The book was written as a World Book Day contribution. What a great charity! UK school children are each given a book token to buy a book from those written and published by donation for the event–I’d love to have someone comment who knows first hand about this special day. Gaiman challenged himself to write a novel in under 15,000 words, the maximum allowed. In the deft hands of such a master storyteller, Odd’s adventures provide perfect entertainment for a snowy winter night. Norse mythology infuses the story: there are gods disguised as animals, Frost Giants that are preventing spring from arriving, and a happily-ever-after ending of sorts. Our first major snowfall is in progress and we’ve had at least three inches in the last two hours, so our Frost Giants are a long way from being defeated. Fortunately, Gaiman’s author bio at the back of the book states that he thinks “there are more stories about Odd he would like to tell.” I’m glad to hear it, it’s going to be a long winter.

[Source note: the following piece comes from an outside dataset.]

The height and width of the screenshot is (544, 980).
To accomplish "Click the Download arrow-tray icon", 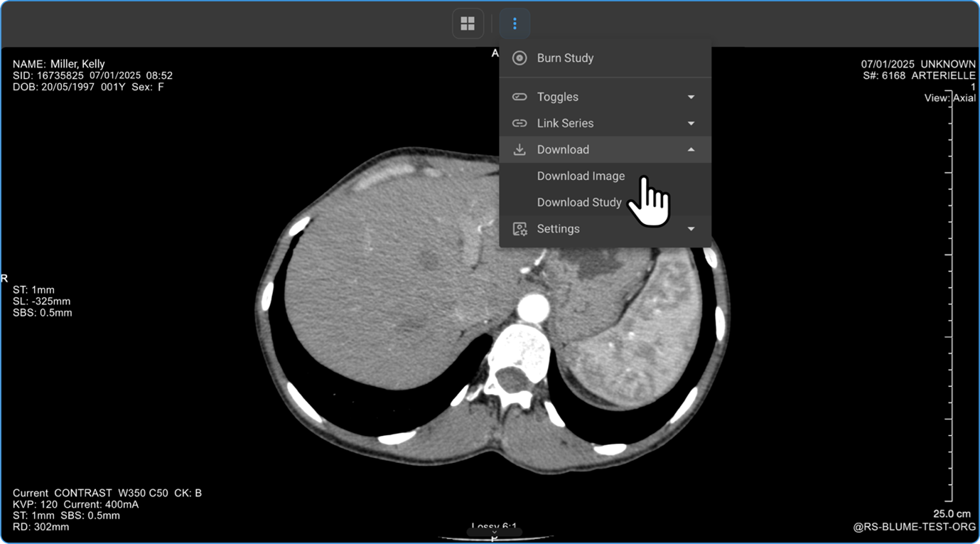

odd-21Lynn: Here is a book for sharing, for lingering over, for reading in front of the fire or just before bedtime. Gaiman captures the timeless sense of sagas and legends. This has the feel of a classic tale, honed by years of telling so that the story wraps around the listeners, enfolding them in the magic. It is an old story – a story of a lonely boy who takes on a giant. It is an old story of tricksome gods meddling in the lives of humans. But it is a new story – a blissful blend of humor, sweetness and Gaiman’s imaginative flair. Brett Helquist’s intricate illustrations are enchanting and are the perfect pairing for the text, carrying forward the classic feel of the book. It’s hard to pick a favorite illustration but Odd and the giant just might be mine. This is great for independent readers and for reading aloud and would make a terrific gift for the holiday. Here’s my wish for more stories about Odd!



About the Author:

Cindy Dobrez and Lynn Rutan are Booklist reviewers and middle-school librarians who have chaired both ALA’s Best Books for Young Adults and the Michael L. Printz Award for YA Literature committees. Follow Bookends on Twitter at @BookendsBlog. You can also find Cindy at @cdobrez and Lynn at @482april.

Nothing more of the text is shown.